### EXERCISE OBJECTIVE
Would you write out all the records again, exactly?

(Saved entries)
== Segment start ==

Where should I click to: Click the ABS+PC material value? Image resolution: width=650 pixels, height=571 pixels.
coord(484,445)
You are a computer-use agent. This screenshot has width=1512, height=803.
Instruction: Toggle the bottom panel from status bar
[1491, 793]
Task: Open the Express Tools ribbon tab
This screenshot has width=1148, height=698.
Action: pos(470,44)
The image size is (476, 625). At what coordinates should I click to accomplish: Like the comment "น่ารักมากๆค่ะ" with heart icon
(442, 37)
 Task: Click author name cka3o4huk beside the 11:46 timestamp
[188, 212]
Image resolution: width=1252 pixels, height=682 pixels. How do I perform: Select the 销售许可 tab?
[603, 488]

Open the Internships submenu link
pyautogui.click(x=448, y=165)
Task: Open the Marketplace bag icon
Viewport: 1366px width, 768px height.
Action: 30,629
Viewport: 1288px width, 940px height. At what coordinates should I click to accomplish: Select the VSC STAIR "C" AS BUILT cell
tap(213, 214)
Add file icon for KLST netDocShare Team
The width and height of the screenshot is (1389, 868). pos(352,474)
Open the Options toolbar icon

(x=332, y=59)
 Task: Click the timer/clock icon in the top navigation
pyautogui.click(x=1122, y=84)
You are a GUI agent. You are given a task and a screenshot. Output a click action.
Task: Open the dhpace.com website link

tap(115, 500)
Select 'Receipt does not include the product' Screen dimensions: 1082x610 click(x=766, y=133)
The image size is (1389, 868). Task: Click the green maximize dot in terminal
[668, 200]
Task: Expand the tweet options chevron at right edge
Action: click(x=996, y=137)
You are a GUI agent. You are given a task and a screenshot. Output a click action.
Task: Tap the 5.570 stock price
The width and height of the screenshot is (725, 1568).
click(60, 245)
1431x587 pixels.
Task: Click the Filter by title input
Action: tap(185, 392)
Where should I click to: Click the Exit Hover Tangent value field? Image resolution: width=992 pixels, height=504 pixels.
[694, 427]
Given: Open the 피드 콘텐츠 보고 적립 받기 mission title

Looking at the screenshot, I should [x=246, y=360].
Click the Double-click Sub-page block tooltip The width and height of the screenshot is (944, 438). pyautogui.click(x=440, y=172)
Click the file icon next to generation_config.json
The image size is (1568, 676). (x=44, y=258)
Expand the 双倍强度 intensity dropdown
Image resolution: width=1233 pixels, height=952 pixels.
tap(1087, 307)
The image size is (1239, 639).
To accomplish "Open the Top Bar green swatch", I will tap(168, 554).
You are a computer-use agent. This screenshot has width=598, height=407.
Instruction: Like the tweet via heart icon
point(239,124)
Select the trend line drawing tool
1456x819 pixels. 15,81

== Segment end ==

### WORKED SOLUTION
Where should I click to: Click the ABS+PC material value? Image resolution: width=650 pixels, height=571 pixels.
coord(484,445)
You are a computer-use agent. This screenshot has width=1512, height=803.
Instruction: Toggle the bottom panel from status bar
[1491, 793]
Task: Open the Express Tools ribbon tab
This screenshot has width=1148, height=698.
Action: pos(470,44)
The image size is (476, 625). At what coordinates should I click to accomplish: Like the comment "น่ารักมากๆค่ะ" with heart icon
(442, 37)
 Task: Click author name cka3o4huk beside the 11:46 timestamp
[188, 212]
Image resolution: width=1252 pixels, height=682 pixels. How do I perform: Select the 销售许可 tab?
[603, 488]

Open the Internships submenu link
pyautogui.click(x=448, y=165)
Task: Open the Marketplace bag icon
Viewport: 1366px width, 768px height.
Action: 30,629
Viewport: 1288px width, 940px height. At what coordinates should I click to accomplish: Select the VSC STAIR "C" AS BUILT cell
tap(213, 214)
Add file icon for KLST netDocShare Team
The width and height of the screenshot is (1389, 868). pos(352,474)
Open the Options toolbar icon

(x=332, y=59)
 Task: Click the timer/clock icon in the top navigation
pyautogui.click(x=1122, y=84)
You are a GUI agent. You are given a task and a screenshot. Output a click action.
Task: Open the dhpace.com website link

tap(115, 500)
Select 'Receipt does not include the product' Screen dimensions: 1082x610 click(x=766, y=133)
The image size is (1389, 868). Task: Click the green maximize dot in terminal
[668, 200]
Task: Expand the tweet options chevron at right edge
Action: click(x=996, y=137)
You are a GUI agent. You are given a task and a screenshot. Output a click action.
Task: Tap the 5.570 stock price
The width and height of the screenshot is (725, 1568).
click(60, 245)
1431x587 pixels.
Task: Click the Filter by title input
Action: tap(185, 392)
Where should I click to: Click the Exit Hover Tangent value field? Image resolution: width=992 pixels, height=504 pixels.
[694, 427]
Given: Open the 피드 콘텐츠 보고 적립 받기 mission title

Looking at the screenshot, I should [x=246, y=360].
Click the Double-click Sub-page block tooltip The width and height of the screenshot is (944, 438). pyautogui.click(x=440, y=172)
Click the file icon next to generation_config.json
The image size is (1568, 676). (x=44, y=258)
Expand the 双倍强度 intensity dropdown
Image resolution: width=1233 pixels, height=952 pixels.
tap(1087, 307)
The image size is (1239, 639).
To accomplish "Open the Top Bar green swatch", I will tap(168, 554).
You are a computer-use agent. This screenshot has width=598, height=407.
Instruction: Like the tweet via heart icon
point(239,124)
Select the trend line drawing tool
1456x819 pixels. 15,81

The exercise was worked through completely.